**Problem requirements:** Translate this sentence from the bedwetting passage into Spanish: "Interestingly, self-esteem improves if bedwetting is managed, even if it isn’t cured."

Medical surveys of children and parents report that bedwettters have a sense of “social difference and isolation“. Wetting the bed causes “distress and low self-esteem“. Bedwetters have significantly lower self-perception of their scholastic skills, physical appearance and athletic competence, which worsens if bedwetting continues into adolescence and teens. Children in one survey rated parental fighting and divorce as the only things more stressful than bedwetting.
Interestingly, self-esteem improves if bedwetting is managed, even if it isn’t cured.
Parental anger or frustration is strongly correlated with negative emotional and psychological effects.
In my experience, that’s correct: A parent who is tolerant and reassuring and helps manage the physical consequences will also minimize (or even eliminate) shame, isolation, fear and loss of confidence and competence.
I didn’t feel shame or fear or isolation as a teenage bedwetter. It didn’t make me shy or withdrawn or wary. I didn’t feel physically, emotionally, intellectually or socially diminished.
For me, the bad effects were physical: The sodden wretchedness of a wet bed; the bulky discomfort of a diaper; greasy, smelly rash creams; the time and effort of putting on, taking off and laundering diapers.
My first teenage wet bed was a shock. The next few were disheartening, as I realized that it wasn’t a fluke. I didn’t just wet the bed; I was a bedwetter. I was even more unhappy when disposables proved inadequate and I started wearing a cloth diaper.

**Given data:**

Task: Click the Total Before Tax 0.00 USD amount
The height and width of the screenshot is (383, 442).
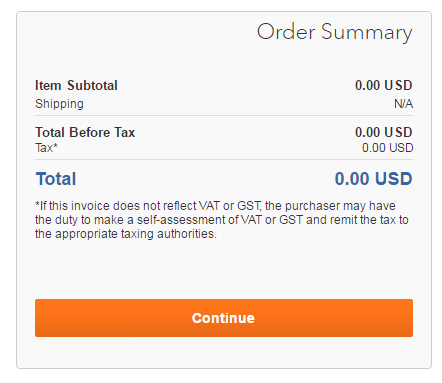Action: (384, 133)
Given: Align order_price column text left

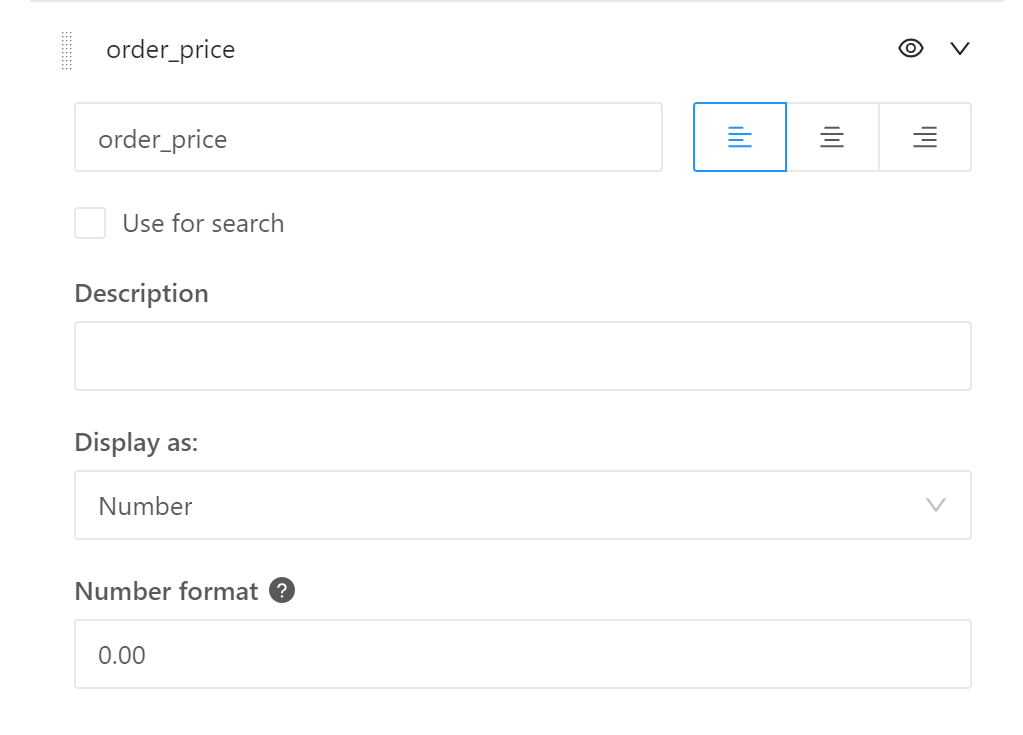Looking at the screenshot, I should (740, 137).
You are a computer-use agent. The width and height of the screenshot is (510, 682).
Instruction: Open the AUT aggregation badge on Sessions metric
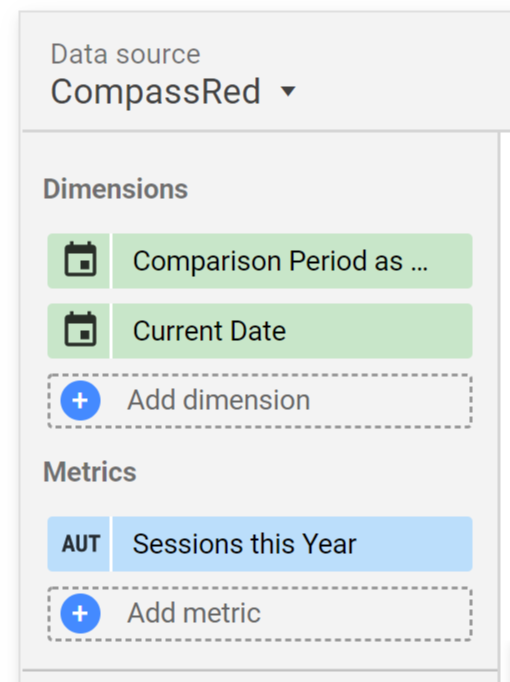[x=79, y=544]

**Output of the exercise:** Curiosamente, la autoestima mejora si se controla la enuresis, aunque no se cure.